-- CONSIGNE A --
Quelle fonction Janet Stewart occupe-t-elle d'après le texte sur le marché du travail des enseignants ?
-- CONSIGNE B --
Résumez en deux phrases le texte sur le marché du travail des enseignants.
-- CONSIGNE C --
Relevez toutes les spécialités citées en exemple d'enseignement spécialisé dans le texte sur le marché du travail des enseignants.

Un marché du travail difficile pour les enseignants: mythe ou réalité?

Le début de l’année scolaire amène plusieurs rituels familiers pour les enseignants : l’aménagement de la salle de classe, la préparation des nouveaux plans pour les leçons et le travail pour créer un environnement d’apprentissage dynamique et stimulant pour les élèves.

Chaque septembre semble amener avec lui des rapports médiatiques disant que le marché du travail est difficile pour les nouveaux enseignants. Un récent article dans le Vancouver Sun, par exemple, rapportait plusieurs cas de jeunes enseignants ayant des problèmes à trouver un poste permanent dans le Lower Mainland.

Cependant, cette année est-elle différente des années précédentes? Est-il correct de suggérer que le marché du travail actuel pour les nouveaux enseignants est plus difficile que dans le passé?

La réponse dépend du genre d’enseignant dont on parle, une chose qui est souvent négligée. Si vous êtes un enseignant spécialisé (que ce soit en sciences au secondaire, en immersion française, en économie domestique ou dans d’autres spécialités) vous aurez probablement plus de facilité à trouve un emploi. Les enseignants généralistes, par contre, auront plus de difficulté à dénicher un emploi.

C’est simplement un cas d’offre et de demande. Les districts ont généralement un grand bassin d’enseignants généralistes parmi lesquels ils peuvent choisir tandis les enseignants spécialisés sont peu nombreux.

Que vous croyez ou non que le marché du travail pour les enseignants soit particulièrement difficile dépend aussi où vous faites des recherches. Les emplois dans certains districts du Lower Mainland peuvent être rares, mais la situation est très différente si vous allez au-delà des centres urbains vers les districts ruraux.

« C’est simplement faux de prétendre qu’il y a peu d’emploi pour les nouveaux enseignants. Cela peut être difficile de s’établir, particulièrement pour les enseignants généralistes qui cherchent un emploi dans les grands districts urbains, mais la situation n’est pas nouvelle. C’est un fait de la vie depuis plusieurs années », a déclaré Janet Stewart, directrice de Bâtir un avenir.

« Je pense qu’il est important de laisser savoir aux gens qu’il y a de nombreuses possibilités pour les jeunes enseignants, particulièrement s’ils ont une spécialité ou s’ils sont prêts à déménager. Il est également important de bien situer le problème. Au lieu de mettre tous les enseignants dans le même groupe sans faire de différences entre eux, il serait plus utile de regarder les sous-groupes particuliers d’enseignants, les spécialistes par rapport aux généralistes, par exemple, lorsque l’on parle des défis et des possibilités que doivent affronter les nouveaux enseignants ».

Extraits du jeu de données
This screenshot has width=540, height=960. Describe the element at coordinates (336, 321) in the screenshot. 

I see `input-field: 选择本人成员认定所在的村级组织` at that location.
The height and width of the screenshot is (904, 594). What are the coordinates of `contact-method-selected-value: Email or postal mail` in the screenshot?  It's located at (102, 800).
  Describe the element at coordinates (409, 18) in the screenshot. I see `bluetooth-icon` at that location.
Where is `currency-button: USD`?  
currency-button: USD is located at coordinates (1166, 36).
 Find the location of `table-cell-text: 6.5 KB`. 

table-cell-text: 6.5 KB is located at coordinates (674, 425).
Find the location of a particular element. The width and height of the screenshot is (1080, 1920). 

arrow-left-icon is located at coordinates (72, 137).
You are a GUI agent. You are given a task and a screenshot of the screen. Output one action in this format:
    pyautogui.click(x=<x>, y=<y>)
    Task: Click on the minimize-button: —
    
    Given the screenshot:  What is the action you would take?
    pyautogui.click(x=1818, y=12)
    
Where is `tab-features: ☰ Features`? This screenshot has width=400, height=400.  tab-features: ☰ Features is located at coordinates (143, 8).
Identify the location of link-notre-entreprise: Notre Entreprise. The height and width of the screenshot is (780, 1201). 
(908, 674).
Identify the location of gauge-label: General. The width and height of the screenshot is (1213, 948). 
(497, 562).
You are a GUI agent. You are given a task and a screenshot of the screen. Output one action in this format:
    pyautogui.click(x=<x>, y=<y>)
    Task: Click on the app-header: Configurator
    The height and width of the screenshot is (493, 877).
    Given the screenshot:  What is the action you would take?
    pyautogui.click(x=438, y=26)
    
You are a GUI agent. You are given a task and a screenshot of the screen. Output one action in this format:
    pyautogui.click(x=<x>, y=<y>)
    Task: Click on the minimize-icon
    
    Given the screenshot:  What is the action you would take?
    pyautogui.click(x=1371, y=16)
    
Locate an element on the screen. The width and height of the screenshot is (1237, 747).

-- CORRIGÉ A --
Elle est directrice de Bâtir un avenir.

-- CORRIGÉ B --
La difficulté à trouver un emploi pour les nouveaux enseignants dépend du type d'enseignant : par simple effet de l'offre et de la demande, les spécialistes en trouvent plus facilement que les généralistes. Elle dépend aussi du lieu, car les emplois peuvent être rares dans certains districts du Lower Mainland alors que la situation est très différente dans les districts ruraux.

-- CORRIGÉ C --
- Sciences au secondaire
- Immersion française
- Économie domestique